DIY Window Cleaning Liquid

It's not hard to make your own window cleaning liquid. All you need is a spray bottle and some vinegar, water, and liquid soap. Measure out ¼ cup of vinegar, ½ teaspoon of liquid soap, and two cups of water. Blend it all together in the spray bottle, and you have an easy and cheap do-it-yourself window cleaner.

If you notice streaks on the windows after you clean them, try adding a little bit of alcohol to the mixture – a spoonful or two should do it. Rubbing alcohol is compatible with the vinegar, and it inhibits streaks. It can also help keep your windows from fogging up, which can be helpful when you're running the heater or the air conditioner and the air outside is a very different temperature from the air inside.

Skip The Paper Towels

Don't waste paper towels by using them to clean your windows – repurpose your morning newspaper instead. Crumble it up, and spray the vinegar solution on the newspaper, not on the glass. It seems counter-intuitive, but the rougher texture of the newspaper won't hurt your windows, and the newspaper actually leaves your windows shinier than the paper towel. Newspaper is also less likely to cause streaks.

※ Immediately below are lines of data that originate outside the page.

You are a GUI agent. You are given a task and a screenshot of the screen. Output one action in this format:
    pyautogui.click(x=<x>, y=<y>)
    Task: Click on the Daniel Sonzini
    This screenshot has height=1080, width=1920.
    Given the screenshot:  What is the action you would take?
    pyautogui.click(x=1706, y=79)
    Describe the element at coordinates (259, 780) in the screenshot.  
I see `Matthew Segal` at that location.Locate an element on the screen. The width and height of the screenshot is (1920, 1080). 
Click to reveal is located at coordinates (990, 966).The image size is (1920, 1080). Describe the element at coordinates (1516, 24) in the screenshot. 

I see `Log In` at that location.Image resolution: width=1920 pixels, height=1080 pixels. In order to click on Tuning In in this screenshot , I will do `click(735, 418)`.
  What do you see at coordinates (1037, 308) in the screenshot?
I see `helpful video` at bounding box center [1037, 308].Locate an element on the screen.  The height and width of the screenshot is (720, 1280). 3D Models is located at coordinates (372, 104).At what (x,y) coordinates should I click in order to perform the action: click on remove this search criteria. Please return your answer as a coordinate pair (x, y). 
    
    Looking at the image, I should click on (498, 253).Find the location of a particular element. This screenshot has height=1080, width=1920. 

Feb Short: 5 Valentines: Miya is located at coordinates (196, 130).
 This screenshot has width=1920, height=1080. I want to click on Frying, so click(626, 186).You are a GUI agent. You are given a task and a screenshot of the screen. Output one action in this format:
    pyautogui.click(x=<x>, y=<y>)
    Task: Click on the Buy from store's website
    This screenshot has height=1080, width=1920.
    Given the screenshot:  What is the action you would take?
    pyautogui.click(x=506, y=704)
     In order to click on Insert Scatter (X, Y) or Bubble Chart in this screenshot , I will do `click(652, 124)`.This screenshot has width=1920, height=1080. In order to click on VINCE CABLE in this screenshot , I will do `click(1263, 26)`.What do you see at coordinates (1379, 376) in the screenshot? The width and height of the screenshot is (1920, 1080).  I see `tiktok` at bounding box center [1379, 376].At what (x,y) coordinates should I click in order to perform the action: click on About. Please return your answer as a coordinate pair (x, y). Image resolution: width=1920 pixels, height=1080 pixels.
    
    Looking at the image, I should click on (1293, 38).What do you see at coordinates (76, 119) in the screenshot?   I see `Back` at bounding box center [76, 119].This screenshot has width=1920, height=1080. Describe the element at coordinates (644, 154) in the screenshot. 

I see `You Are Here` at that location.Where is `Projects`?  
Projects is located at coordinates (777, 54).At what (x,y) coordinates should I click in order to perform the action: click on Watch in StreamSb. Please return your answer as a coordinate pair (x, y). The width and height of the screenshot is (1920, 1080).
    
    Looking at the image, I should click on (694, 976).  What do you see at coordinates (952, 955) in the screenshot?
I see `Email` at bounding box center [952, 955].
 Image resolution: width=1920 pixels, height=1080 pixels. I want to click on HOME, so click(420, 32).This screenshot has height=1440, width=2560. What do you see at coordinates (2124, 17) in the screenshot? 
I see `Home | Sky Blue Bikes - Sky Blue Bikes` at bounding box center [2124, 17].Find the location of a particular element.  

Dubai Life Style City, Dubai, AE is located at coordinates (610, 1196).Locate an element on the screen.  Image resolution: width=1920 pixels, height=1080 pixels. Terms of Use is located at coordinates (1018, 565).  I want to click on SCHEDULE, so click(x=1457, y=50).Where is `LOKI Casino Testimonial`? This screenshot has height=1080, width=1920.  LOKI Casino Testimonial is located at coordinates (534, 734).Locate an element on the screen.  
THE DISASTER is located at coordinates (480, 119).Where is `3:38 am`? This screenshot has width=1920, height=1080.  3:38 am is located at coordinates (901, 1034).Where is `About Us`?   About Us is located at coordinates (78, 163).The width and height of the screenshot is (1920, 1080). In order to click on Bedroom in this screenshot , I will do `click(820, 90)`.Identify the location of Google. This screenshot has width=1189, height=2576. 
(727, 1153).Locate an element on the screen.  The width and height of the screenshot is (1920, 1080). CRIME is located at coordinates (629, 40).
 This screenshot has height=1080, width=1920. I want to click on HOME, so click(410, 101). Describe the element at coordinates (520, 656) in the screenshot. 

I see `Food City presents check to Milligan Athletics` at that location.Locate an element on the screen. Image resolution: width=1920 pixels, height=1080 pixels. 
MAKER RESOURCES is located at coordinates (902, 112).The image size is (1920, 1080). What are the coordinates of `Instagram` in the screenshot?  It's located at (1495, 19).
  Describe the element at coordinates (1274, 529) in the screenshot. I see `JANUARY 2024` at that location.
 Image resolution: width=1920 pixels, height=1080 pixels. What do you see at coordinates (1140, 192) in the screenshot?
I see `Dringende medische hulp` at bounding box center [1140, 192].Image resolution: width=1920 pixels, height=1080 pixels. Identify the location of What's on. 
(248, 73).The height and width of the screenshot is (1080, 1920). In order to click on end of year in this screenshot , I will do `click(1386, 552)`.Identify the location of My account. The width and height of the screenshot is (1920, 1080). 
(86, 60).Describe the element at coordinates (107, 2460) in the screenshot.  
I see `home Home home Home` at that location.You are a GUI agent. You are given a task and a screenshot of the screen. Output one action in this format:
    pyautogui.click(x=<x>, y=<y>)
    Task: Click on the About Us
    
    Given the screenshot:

This works because the paper used to make newspapers is highly absorbent. Instead of pushing the liquid around on the glass, like less absorbent paper does, it soaks up all of the liquid, leaving it clean and streak-free. And while the ink might smudge off on wood, the window glass is non-porous, so the ink from the newspaper won't stick to it. And unlike paper towels, the newspaper won't leave lint behind.

Outdoor Cleaning

The exterior sides of your windows are exposed to more dirt and grime than the interior. For the most part, it's fine to use the same window cleaner that you use on the inside. But if you have any windows that are located near trees, you might notice that they accumulate sticky tree sap on the glass.

Tree sap can be tough to remove with your ordinary cleanser, and you may be tempted to use a knife or razor blade to pry the dried sap off. But before you risk scratching your windows, reach for some lemon juice. The acid in the citrus juice will dissolve the sap with no trouble. Follow it up with your usual cleaner.

Clean Your Windows Less Often

If you want to clean your windows less often, there's a trick you can use to keep dirt and grime off of them. Clean your windows the way that you normally do, and let them dry completely. Then put a small amount of olive oil or vegetable oil on the newspaper, and spread it evenly over the exterior side of the window. Make sure that it's only a thin layer of oil, or you'll end up with a view from your window that resembles a funhouse mirror.

This will keep sticky things like tree sap or bird droppings from sticking to the glass. They'll slide right off instead. You'll have to clean the windows less often, and your job will be easier when you do clean them.

When you use these green cleaning tips, you avoid harmful chemicals and save money. You probably have everything you need to take good care of your windows sitting in your kitchen already.